Neuer Blitzer an der B1 ab 15. April in Betrieb - nächste Blitzer am Wall folgen

hzBlitzer in Dortmund

Der neue Blitzer auf der Bundesstraße 1 an den Westfalenhallen wird ab Montag, 15. April, scharf „schießen“. Am gleichen Tag will die Stadt auch einen neuen Blitzer am Wall in Betrieb nehmen.

09.04.2019 / Lesedauer: 2 min

Der neue Blitzer an der B1 steht in Fahrtrichtung Unna in Höhe der Westfalenhallen. Arbeiter bauten hier am Samstag die schwarze Blitzersäule auf und zwar unterhalb der Fußgängerbrücke, die vom Hotel-Komplex über die B1 in Richtung Messehallen und Stadion führt. Autofahrer, die diesen Blitzer nicht kennen, müssen schon sehr scharfe Augen haben, um die Säule zu entdecken.
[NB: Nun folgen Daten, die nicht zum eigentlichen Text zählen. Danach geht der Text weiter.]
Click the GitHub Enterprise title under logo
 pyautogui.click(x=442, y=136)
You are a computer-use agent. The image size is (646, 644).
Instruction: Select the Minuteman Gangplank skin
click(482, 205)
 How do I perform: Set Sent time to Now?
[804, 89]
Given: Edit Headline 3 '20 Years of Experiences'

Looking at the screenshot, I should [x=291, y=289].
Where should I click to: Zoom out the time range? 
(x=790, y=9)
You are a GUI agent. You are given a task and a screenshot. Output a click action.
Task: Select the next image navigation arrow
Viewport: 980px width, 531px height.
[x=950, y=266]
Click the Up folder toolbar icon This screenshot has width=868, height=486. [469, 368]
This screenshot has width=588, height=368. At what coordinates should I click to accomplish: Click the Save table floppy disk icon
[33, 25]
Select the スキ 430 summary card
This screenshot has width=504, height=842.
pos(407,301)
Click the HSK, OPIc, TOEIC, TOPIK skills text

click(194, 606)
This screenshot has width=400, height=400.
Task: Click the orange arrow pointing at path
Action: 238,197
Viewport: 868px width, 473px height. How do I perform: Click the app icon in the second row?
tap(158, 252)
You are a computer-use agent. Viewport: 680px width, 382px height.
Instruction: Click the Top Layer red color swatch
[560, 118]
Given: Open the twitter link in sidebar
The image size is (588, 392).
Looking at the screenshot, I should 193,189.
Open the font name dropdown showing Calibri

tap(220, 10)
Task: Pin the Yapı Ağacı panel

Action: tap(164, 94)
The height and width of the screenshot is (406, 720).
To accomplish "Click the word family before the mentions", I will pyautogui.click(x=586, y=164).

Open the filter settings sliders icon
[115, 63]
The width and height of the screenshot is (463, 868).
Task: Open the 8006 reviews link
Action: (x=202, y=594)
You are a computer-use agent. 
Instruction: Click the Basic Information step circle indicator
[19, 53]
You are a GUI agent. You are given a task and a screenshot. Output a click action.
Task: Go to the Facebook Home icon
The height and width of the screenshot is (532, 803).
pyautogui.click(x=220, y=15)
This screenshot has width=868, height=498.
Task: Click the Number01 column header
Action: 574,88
Denn je nach Perspektive ist die Säule vor den Brückenpfeilern kaum zu erkennen.

Neuer Blitzer an der B1 ab 15. April in Betrieb - nächste Blitzer am Wall folgen

Die Blitzersäule an der B1 schießt ab 15. April scharf. © Oliver Schaper

Schonzeit ist ab Montag (15.4.) vorbei

Für Autofahrer, die auf der B1 zu schnell unterwegs sind, gibt es zur Zeit aber noch eine Woche Schonzeit. „Der Blitzer wird am 15. April seinen Dienst aufnehmen“, sagte Stadtsprecher Maximilian Löchter am Montag. Angekündigt war eine Blitzanlage auf der B1 bereits seit mehr als zwei Jahren - auch vor dem Hintergrund der erhöhten Stickstoffdioxid-Werte.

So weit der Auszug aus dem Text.